Even though the SAARC never allowed any bilateral issue to be discussed, India-Pakistan rivalry kept on spilling over into the workings of the organisation. As a result, the 2016 SAARC Summit, scheduled to be held in Islamabad, was cancelled after India withdrew from the meeting following the Uri attack, which it blamed on Pakistan.
After India announced it would stay away, Afghanistan, Bangladesh and Bhutan pulled out too. The SAARC has time and again failed to achieve the objectives it initially set for itself—ensuring regional stability and expediting economic growth. Instead, there has been a deterioration in regional peace and security. A region of disjointed congruity is what best describes the South Asian region.
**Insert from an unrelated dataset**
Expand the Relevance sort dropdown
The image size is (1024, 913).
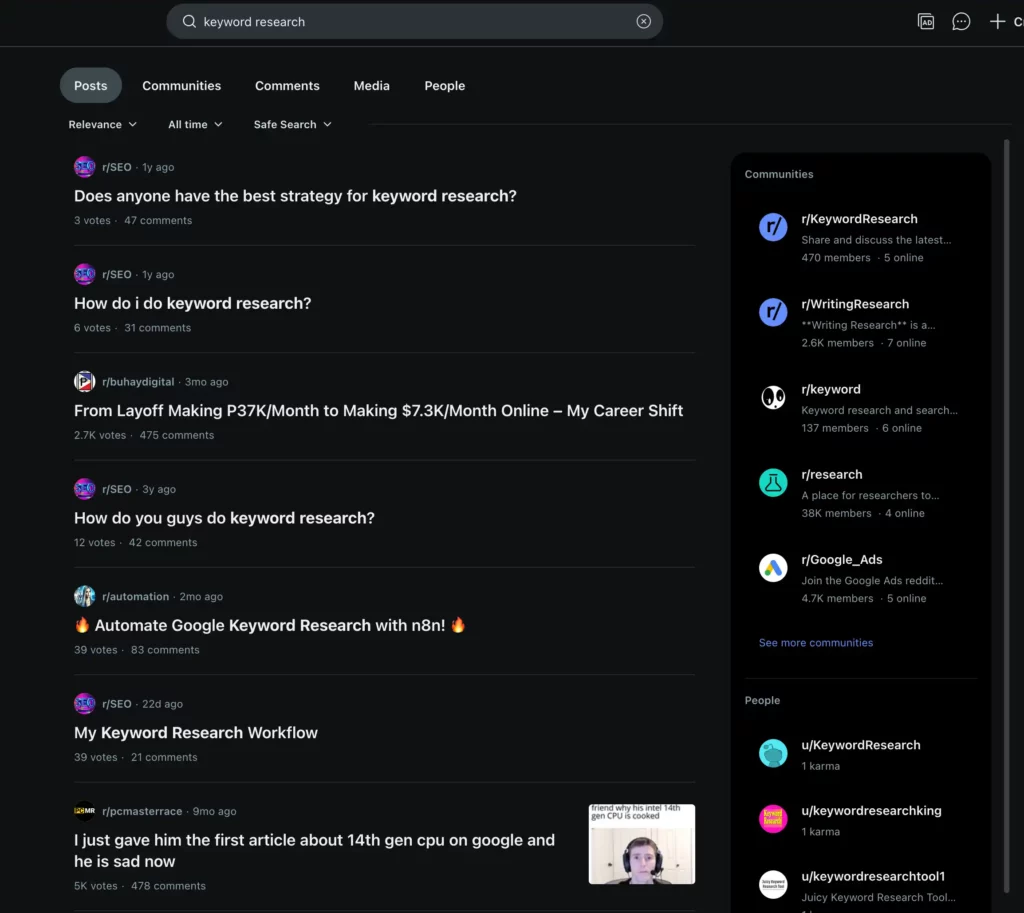pos(102,125)
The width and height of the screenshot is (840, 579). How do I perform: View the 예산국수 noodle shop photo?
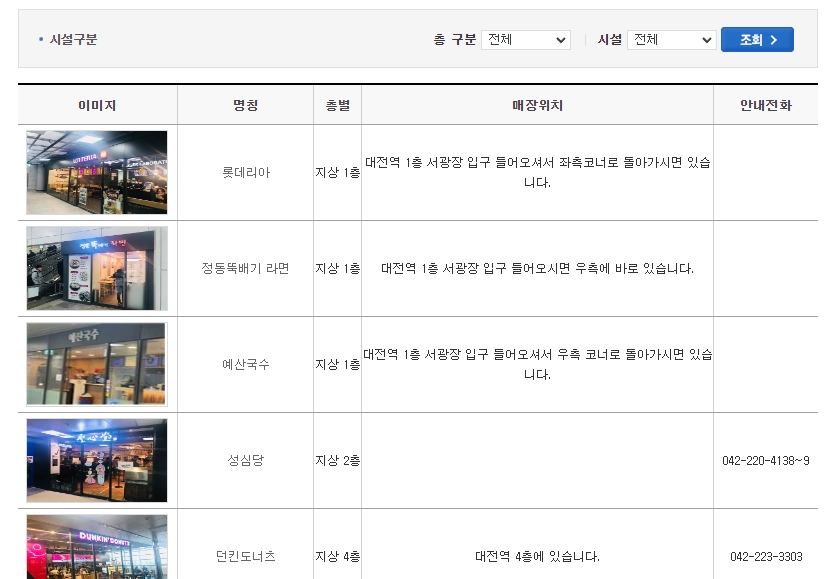[96, 364]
Too many agendas coupled with their poor implementation have rendered both the BIMSTEC and SAARC ineffective until now. To overcome these issues and to turn both the regional organisations into vibrant setups like the Association of Southeast Asian Nations (ASEAN) or the European Union (EU), the political leadership must exhibit strong commitment. It must also give importance to allocating funds and providing institutional support. And it goes without saying that leaders from the participating nations must be frequently engaged and committed.
The BIMSTEC could provide a fertile ground for Nepal to enhance trade and improve connectivity through roads, airways and transmission lines with Southeast Asian countries with whom Nepal has had limited engagement in the past. For example, Nepal’s exports to Thailand have been negligible until now. Through improved connectivity with Thailand, Nepal could diversify its trade destinations and possibly export products like handicraft in which it has a comparative advantage. The same with Myanmar. High transportation costs have hindered trade between the two countries. With improved connectivity, Nepal could export carpet and tea to Myanmar.
More importantly, small countries like ours, which have no major geopolitical rivalry, have the moral authority to ask the big powers to work together and act responsibly. This is where Nepal can, and should, play a key role.